PROBLEM STATEMENT:
Copy all of the data that follows without altering a word.

RECORDS SUPPLIED:
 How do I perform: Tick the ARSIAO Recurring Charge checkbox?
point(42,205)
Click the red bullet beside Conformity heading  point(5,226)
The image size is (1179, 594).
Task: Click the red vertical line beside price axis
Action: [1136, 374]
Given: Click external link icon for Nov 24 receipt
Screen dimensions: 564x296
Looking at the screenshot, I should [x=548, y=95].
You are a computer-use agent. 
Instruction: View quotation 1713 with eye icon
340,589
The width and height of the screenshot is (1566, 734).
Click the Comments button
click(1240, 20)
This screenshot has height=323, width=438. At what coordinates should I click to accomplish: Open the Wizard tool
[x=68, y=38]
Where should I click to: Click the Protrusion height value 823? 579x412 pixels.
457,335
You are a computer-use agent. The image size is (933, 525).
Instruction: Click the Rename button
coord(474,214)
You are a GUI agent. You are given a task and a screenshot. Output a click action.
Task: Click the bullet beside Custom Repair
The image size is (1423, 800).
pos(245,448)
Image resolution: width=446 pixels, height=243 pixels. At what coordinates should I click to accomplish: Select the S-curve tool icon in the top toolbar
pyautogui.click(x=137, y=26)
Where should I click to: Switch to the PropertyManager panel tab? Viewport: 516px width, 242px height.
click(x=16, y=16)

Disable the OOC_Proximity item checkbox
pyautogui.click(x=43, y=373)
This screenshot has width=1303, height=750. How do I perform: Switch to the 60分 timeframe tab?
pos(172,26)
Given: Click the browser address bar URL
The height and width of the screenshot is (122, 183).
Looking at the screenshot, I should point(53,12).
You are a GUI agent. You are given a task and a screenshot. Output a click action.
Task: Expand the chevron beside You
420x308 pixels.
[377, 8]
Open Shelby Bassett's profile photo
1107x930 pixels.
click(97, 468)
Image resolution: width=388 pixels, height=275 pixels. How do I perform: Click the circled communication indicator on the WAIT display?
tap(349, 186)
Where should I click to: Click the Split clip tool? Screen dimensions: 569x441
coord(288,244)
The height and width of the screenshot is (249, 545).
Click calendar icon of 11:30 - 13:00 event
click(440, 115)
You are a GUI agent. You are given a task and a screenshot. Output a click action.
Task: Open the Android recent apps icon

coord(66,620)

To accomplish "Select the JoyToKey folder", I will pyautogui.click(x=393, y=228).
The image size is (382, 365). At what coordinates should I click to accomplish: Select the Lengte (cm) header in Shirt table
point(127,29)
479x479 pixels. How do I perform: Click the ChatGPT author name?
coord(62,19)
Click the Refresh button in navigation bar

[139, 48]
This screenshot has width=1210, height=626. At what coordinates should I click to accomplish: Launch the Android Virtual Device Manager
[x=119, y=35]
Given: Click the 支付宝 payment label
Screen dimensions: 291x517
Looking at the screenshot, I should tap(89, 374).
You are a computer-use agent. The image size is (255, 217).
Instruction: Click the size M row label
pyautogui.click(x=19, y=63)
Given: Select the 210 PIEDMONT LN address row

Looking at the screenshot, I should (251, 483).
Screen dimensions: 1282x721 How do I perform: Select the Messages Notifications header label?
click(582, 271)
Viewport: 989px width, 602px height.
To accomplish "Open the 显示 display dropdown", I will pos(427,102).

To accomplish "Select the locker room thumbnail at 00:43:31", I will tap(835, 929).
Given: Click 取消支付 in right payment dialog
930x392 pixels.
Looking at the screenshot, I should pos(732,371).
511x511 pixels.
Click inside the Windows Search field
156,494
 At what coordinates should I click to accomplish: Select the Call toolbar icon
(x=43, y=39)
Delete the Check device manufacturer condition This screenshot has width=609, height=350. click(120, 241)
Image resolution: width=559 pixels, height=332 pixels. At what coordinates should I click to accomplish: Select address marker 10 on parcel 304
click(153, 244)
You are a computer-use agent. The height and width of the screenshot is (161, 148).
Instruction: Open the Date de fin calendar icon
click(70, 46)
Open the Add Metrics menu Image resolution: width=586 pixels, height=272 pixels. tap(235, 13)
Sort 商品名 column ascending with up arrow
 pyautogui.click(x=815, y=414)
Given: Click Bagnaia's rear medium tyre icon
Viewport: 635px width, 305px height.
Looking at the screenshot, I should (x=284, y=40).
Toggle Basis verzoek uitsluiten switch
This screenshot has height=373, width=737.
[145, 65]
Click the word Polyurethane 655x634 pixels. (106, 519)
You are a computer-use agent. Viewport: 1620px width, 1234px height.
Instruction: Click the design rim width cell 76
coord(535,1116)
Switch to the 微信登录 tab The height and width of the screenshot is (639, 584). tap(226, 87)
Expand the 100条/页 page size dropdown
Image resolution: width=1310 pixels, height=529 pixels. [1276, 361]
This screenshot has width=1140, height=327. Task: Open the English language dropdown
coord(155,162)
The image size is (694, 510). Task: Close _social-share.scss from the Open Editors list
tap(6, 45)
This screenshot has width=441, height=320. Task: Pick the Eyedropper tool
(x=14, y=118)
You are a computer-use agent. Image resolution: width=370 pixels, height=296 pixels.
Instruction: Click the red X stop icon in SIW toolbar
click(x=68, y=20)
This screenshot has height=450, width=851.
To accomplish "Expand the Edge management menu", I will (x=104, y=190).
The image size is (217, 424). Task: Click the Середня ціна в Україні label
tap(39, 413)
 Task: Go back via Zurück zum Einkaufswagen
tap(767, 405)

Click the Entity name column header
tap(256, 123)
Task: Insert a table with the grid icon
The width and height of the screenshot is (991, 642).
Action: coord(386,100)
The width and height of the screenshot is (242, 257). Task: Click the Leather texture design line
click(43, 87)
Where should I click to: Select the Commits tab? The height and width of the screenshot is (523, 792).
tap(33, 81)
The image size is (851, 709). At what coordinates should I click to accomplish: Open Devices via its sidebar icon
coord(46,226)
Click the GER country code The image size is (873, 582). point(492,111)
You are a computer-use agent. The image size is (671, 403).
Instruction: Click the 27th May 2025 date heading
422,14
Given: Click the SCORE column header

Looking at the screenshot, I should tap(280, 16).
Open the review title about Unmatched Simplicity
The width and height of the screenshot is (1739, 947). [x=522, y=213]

REPLY TO THE EXERCISE:
 How do I perform: Tick the ARSIAO Recurring Charge checkbox?
point(42,205)
Click the red bullet beside Conformity heading  point(5,226)
The image size is (1179, 594).
Task: Click the red vertical line beside price axis
Action: [1136, 374]
Given: Click external link icon for Nov 24 receipt
Screen dimensions: 564x296
Looking at the screenshot, I should [x=548, y=95].
You are a computer-use agent. 
Instruction: View quotation 1713 with eye icon
340,589
The width and height of the screenshot is (1566, 734).
Click the Comments button
click(1240, 20)
This screenshot has height=323, width=438. At what coordinates should I click to accomplish: Open the Wizard tool
[x=68, y=38]
Where should I click to: Click the Protrusion height value 823? 579x412 pixels.
457,335
You are a computer-use agent. The image size is (933, 525).
Instruction: Click the Rename button
coord(474,214)
You are a GUI agent. You are given a task and a screenshot. Output a click action.
Task: Click the bullet beside Custom Repair
The image size is (1423, 800).
pos(245,448)
Image resolution: width=446 pixels, height=243 pixels. At what coordinates should I click to accomplish: Select the S-curve tool icon in the top toolbar
pyautogui.click(x=137, y=26)
Where should I click to: Switch to the PropertyManager panel tab? Viewport: 516px width, 242px height.
click(x=16, y=16)

Disable the OOC_Proximity item checkbox
pyautogui.click(x=43, y=373)
This screenshot has width=1303, height=750. How do I perform: Switch to the 60分 timeframe tab?
pos(172,26)
Given: Click the browser address bar URL
The height and width of the screenshot is (122, 183).
Looking at the screenshot, I should point(53,12).
You are a GUI agent. You are given a task and a screenshot. Output a click action.
Task: Expand the chevron beside You
420x308 pixels.
[377, 8]
Open Shelby Bassett's profile photo
1107x930 pixels.
click(97, 468)
Image resolution: width=388 pixels, height=275 pixels. How do I perform: Click the circled communication indicator on the WAIT display?
tap(349, 186)
Where should I click to: Click the Split clip tool? Screen dimensions: 569x441
coord(288,244)
The height and width of the screenshot is (249, 545).
Click calendar icon of 11:30 - 13:00 event
click(440, 115)
You are a GUI agent. You are given a task and a screenshot. Output a click action.
Task: Open the Android recent apps icon

coord(66,620)

To accomplish "Select the JoyToKey folder", I will pyautogui.click(x=393, y=228).
The image size is (382, 365). At what coordinates should I click to accomplish: Select the Lengte (cm) header in Shirt table
point(127,29)
479x479 pixels. How do I perform: Click the ChatGPT author name?
coord(62,19)
Click the Refresh button in navigation bar

[139, 48]
This screenshot has width=1210, height=626. At what coordinates should I click to accomplish: Launch the Android Virtual Device Manager
[x=119, y=35]
Given: Click the 支付宝 payment label
Screen dimensions: 291x517
Looking at the screenshot, I should tap(89, 374).
You are a computer-use agent. The image size is (255, 217).
Instruction: Click the size M row label
pyautogui.click(x=19, y=63)
Given: Select the 210 PIEDMONT LN address row

Looking at the screenshot, I should (251, 483).
Screen dimensions: 1282x721 How do I perform: Select the Messages Notifications header label?
click(582, 271)
Viewport: 989px width, 602px height.
To accomplish "Open the 显示 display dropdown", I will pos(427,102).

To accomplish "Select the locker room thumbnail at 00:43:31", I will tap(835, 929).
Given: Click 取消支付 in right payment dialog
930x392 pixels.
Looking at the screenshot, I should pos(732,371).
511x511 pixels.
Click inside the Windows Search field
156,494
 At what coordinates should I click to accomplish: Select the Call toolbar icon
(x=43, y=39)
Delete the Check device manufacturer condition This screenshot has width=609, height=350. click(120, 241)
Image resolution: width=559 pixels, height=332 pixels. At what coordinates should I click to accomplish: Select address marker 10 on parcel 304
click(153, 244)
You are a computer-use agent. The height and width of the screenshot is (161, 148).
Instruction: Open the Date de fin calendar icon
click(70, 46)
Open the Add Metrics menu Image resolution: width=586 pixels, height=272 pixels. tap(235, 13)
Sort 商品名 column ascending with up arrow
 pyautogui.click(x=815, y=414)
Given: Click Bagnaia's rear medium tyre icon
Viewport: 635px width, 305px height.
Looking at the screenshot, I should (x=284, y=40).
Toggle Basis verzoek uitsluiten switch
This screenshot has height=373, width=737.
[145, 65]
Click the word Polyurethane 655x634 pixels. (106, 519)
You are a computer-use agent. Viewport: 1620px width, 1234px height.
Instruction: Click the design rim width cell 76
coord(535,1116)
Switch to the 微信登录 tab The height and width of the screenshot is (639, 584). tap(226, 87)
Expand the 100条/页 page size dropdown
Image resolution: width=1310 pixels, height=529 pixels. [1276, 361]
This screenshot has width=1140, height=327. Task: Open the English language dropdown
coord(155,162)
The image size is (694, 510). Task: Close _social-share.scss from the Open Editors list
tap(6, 45)
This screenshot has width=441, height=320. Task: Pick the Eyedropper tool
(x=14, y=118)
You are a computer-use agent. Image resolution: width=370 pixels, height=296 pixels.
Instruction: Click the red X stop icon in SIW toolbar
click(x=68, y=20)
This screenshot has height=450, width=851.
To accomplish "Expand the Edge management menu", I will (x=104, y=190).
The image size is (217, 424). Task: Click the Середня ціна в Україні label
tap(39, 413)
 Task: Go back via Zurück zum Einkaufswagen
tap(767, 405)

Click the Entity name column header
tap(256, 123)
Task: Insert a table with the grid icon
The width and height of the screenshot is (991, 642).
Action: coord(386,100)
The width and height of the screenshot is (242, 257). Task: Click the Leather texture design line
click(43, 87)
Where should I click to: Select the Commits tab? The height and width of the screenshot is (523, 792).
tap(33, 81)
The image size is (851, 709). At what coordinates should I click to accomplish: Open Devices via its sidebar icon
coord(46,226)
Click the GER country code The image size is (873, 582). point(492,111)
You are a computer-use agent. The image size is (671, 403).
Instruction: Click the 27th May 2025 date heading
422,14
Given: Click the SCORE column header

Looking at the screenshot, I should tap(280, 16).
Open the review title about Unmatched Simplicity
The width and height of the screenshot is (1739, 947). [x=522, y=213]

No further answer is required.